With that said, I have to admit that when, about a year ago, a financial planner raised the latest argument for flat fees with me, I wasn’t very receptive after her opening statement: “AUM fees are commissions.” That’s unfortunate because I do think that “flat” advisory fees have some advantages over AUM fees under certain circumstances. But the current “all or nothing” thinking that advisors have to be either 100 percent flat fees or 100 percent AUM fees obscures these advantages.
For example, in a comment to my May 2 blog, “Bob Veres is Wrong About Flat Fees,” a planner anonymously wrote:
“None of these arguments change the spirit of the flat-fee position. […] This piece still doesn’t explain why collecting more money for managing $2 million, the exact same way an advisor would manage $1 million, is justified. Assuming advisors should be compensated for 1) actual work (time) put into a case and 2) performance of the solution, how is the AUM fee a rational conclusion? If $2 million is managed the same way as $1 million, why the additional fees? The difference in effort is zero and performance is the same. Why should the $2 million client pay more?”
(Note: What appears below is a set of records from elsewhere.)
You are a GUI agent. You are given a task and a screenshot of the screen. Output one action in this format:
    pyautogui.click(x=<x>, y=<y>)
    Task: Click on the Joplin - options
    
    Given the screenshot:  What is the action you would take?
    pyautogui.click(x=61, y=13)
This comment is exactly what I’m talking about: In his or her zeal to defend flat fees, the author ignores the reasons behind the current shift of virtually the entire retail advisory world — including financial planners, brokers, insurance agents, bank reps and accountants — to managing assets for a percentage fee.
Here, the author is essentially making the same argument that Veres made: that it is unfair for clients with larger portfolios to pay more in actual dollars than clients with smaller portfolios. As with most of the recent criticisms of AUM fees that I’ve seen, this author at least appears to believe that AUM fees are a new idea, invented by independent advisors.
As most of us know, this is far from reality. Based on my work 20 years ago, writing the “Worth Guide to Private Banking,” I can tell you that wealthy individuals and families (with portfolios measured in the hundreds of millions of dollars) have paid AUM fees for a least a couple of hundred years. And those folks don’t tend to be dumb about their money. (Not that wealthy people are smarter than anybody else, but their lawyers and accountants tend to be.)
So, we can safely say that the “smart money” has no problem paying more in actual dollars to have their money managed.
Speaking for what I believe to be the majority of AUM fee compensated advisors, another anonymous author tells us why in a comment to the same blog:
“Assuming I’m managing efficient portfolios for my clients, the larger accounts stand to benefit much more in dollar terms than smaller accounts, so I think the AUM fee is fine. It’s proportionate to the value I add for my clients. You can always adjust the fee percentage down for larger accounts anyway. With the AUM model, you can also consider how high maintenance a client may be and any other factors when considering fee reductions, which you wouldn’t be able to do in a flat fee model. I don’t charge directly for financial planning, but I really do when I consider any fee reductions for a client. I like the flexibility of the AUM model and my clients are fine with it as well.”